Internationally, "My Own Prison" peaked at number 9 on the Canada Rock/Alternative (RPM) chart and number 45 on the Canada Top Singles (RPM) chart.

It is the band's most-played song live having been performed over 302 times over the span of their career.

==Appearances in media==
"My Own Prison" was performed live by the band at the 27th Annual American Music Awards on January 17, 2000. The song was featured in the 2002 film Bang Bang You're Dead.
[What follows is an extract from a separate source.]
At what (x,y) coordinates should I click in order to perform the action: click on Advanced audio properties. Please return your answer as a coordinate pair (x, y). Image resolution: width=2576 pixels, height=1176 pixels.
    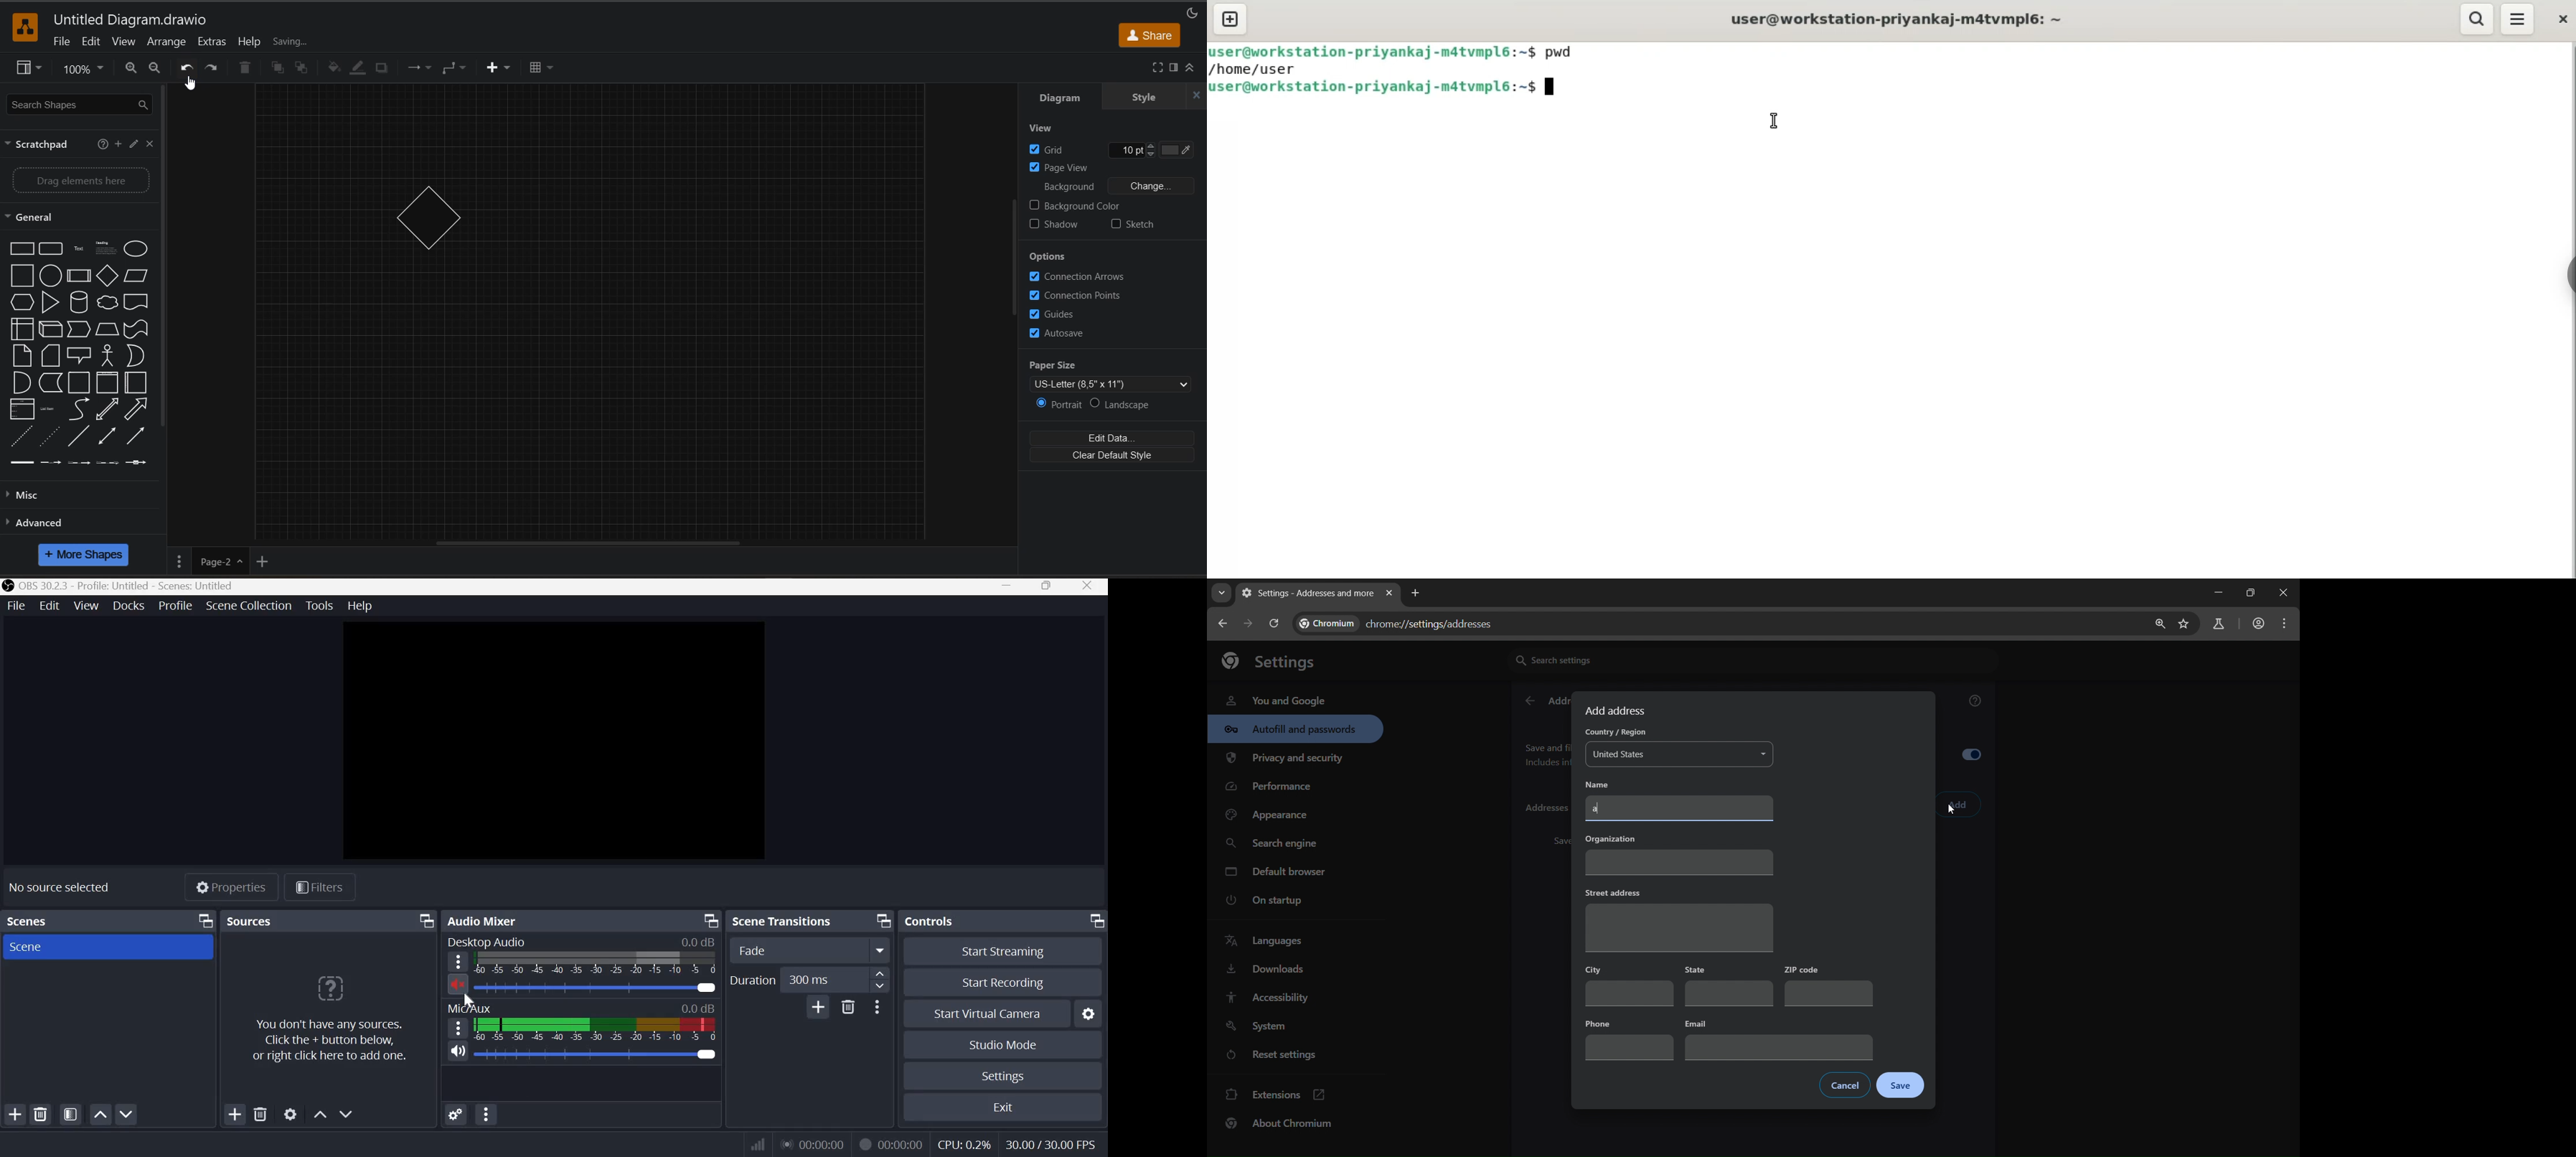
    Looking at the image, I should click on (485, 1114).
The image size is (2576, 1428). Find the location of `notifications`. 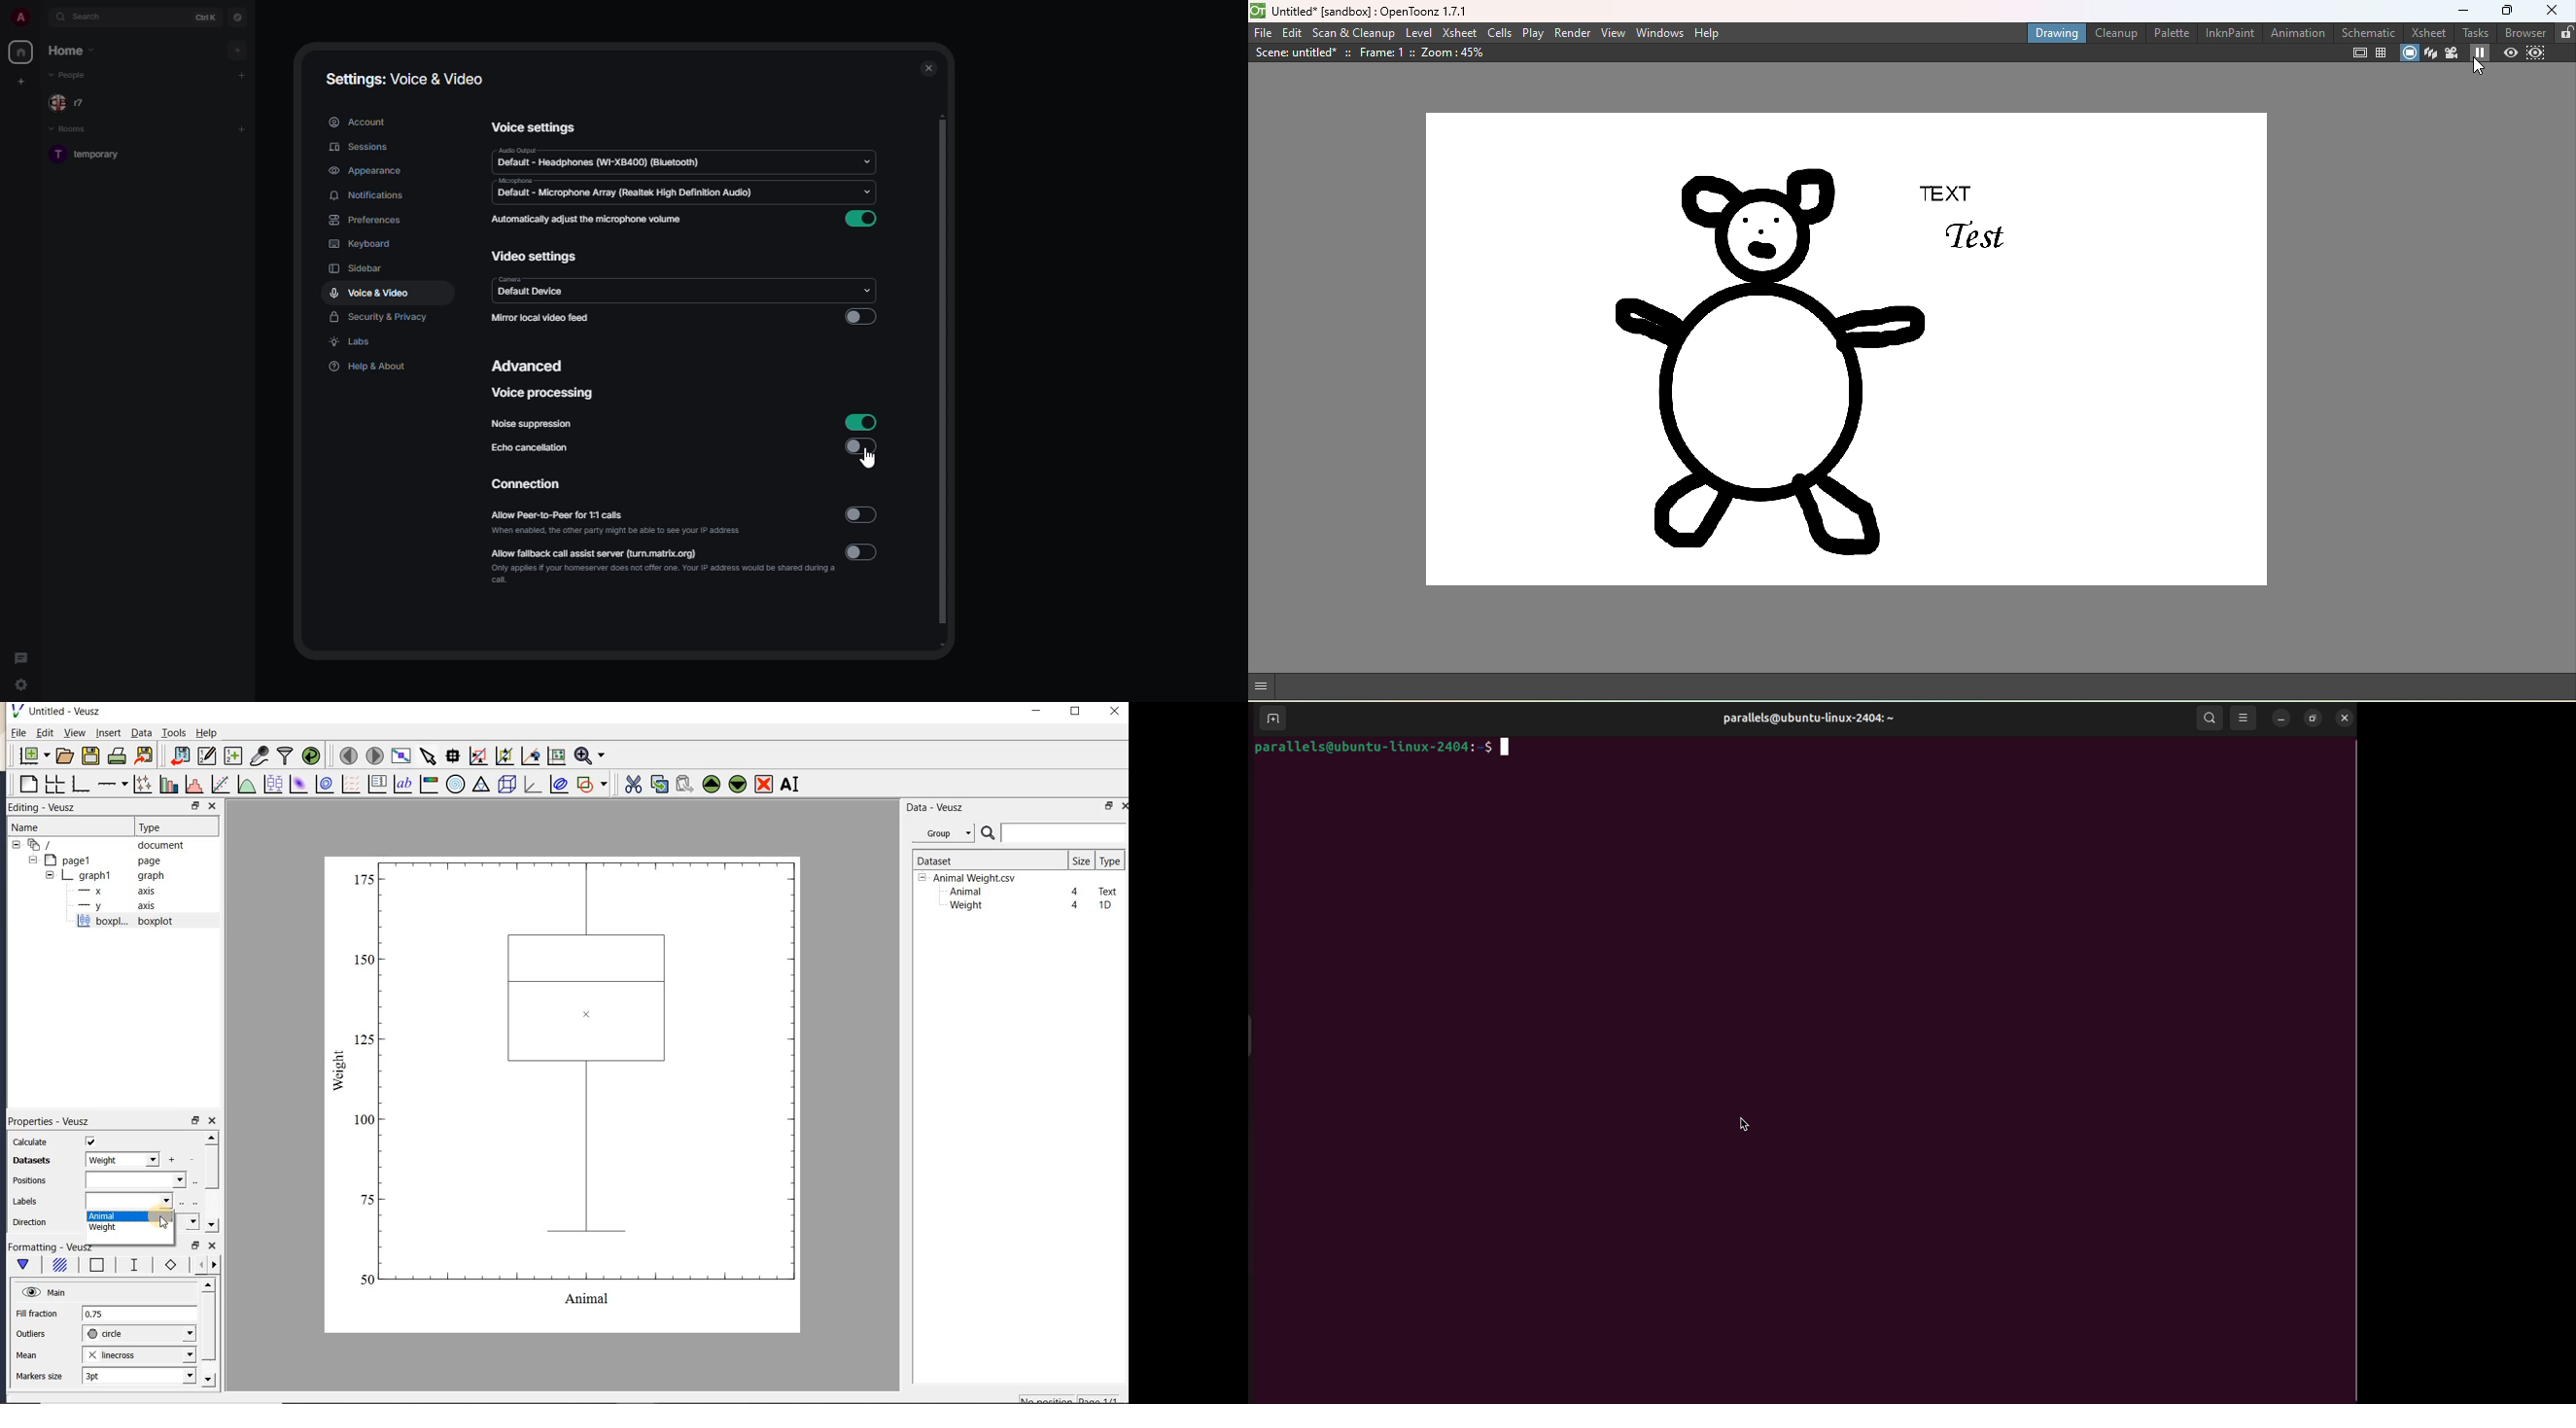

The song was made available as downloadable content for the video game Rocksmith 2014 on September 16, 2014, as part of the "Creed 5-Song Pack".

==Track listing==
1. "My Own Prison" (radio edit) – 4:12
2. "My Own Prison" (acoustic edit) – 4:33
3. "Torn" (live) – 6:24

==Charts==

| Chart (1997–98) | Peak position |
|---|---|
| Canada Rock/Alternative (RPM) | 9 |
| Canada Top Singles (RPM) | 45 |
| US Alternative Airplay (Billboard) | 7 |
| US Mainstream Rock (Billboard) | 2 |
| US Radio Songs (Billboard) | 54 |

===Year-end charts===

| Chart (1997) | Peak position |
|---|---|
| US Mainstream Rock (Billboard) | 36 |

| Chart (1998) | Peak position |
|---|---|
| US Mainstream Rock (Billboard) | 2 |
| US Modern Rock (Billboard) | 16 |

== Certifications ==

Certifications and sales for "My Own Prison"
| Region | Certification | Certified units/sales |
| New Zealand (RMNZ) | Gold | 15,000^{‡} |
^{‡} Sales+streaming figures based on certification alone.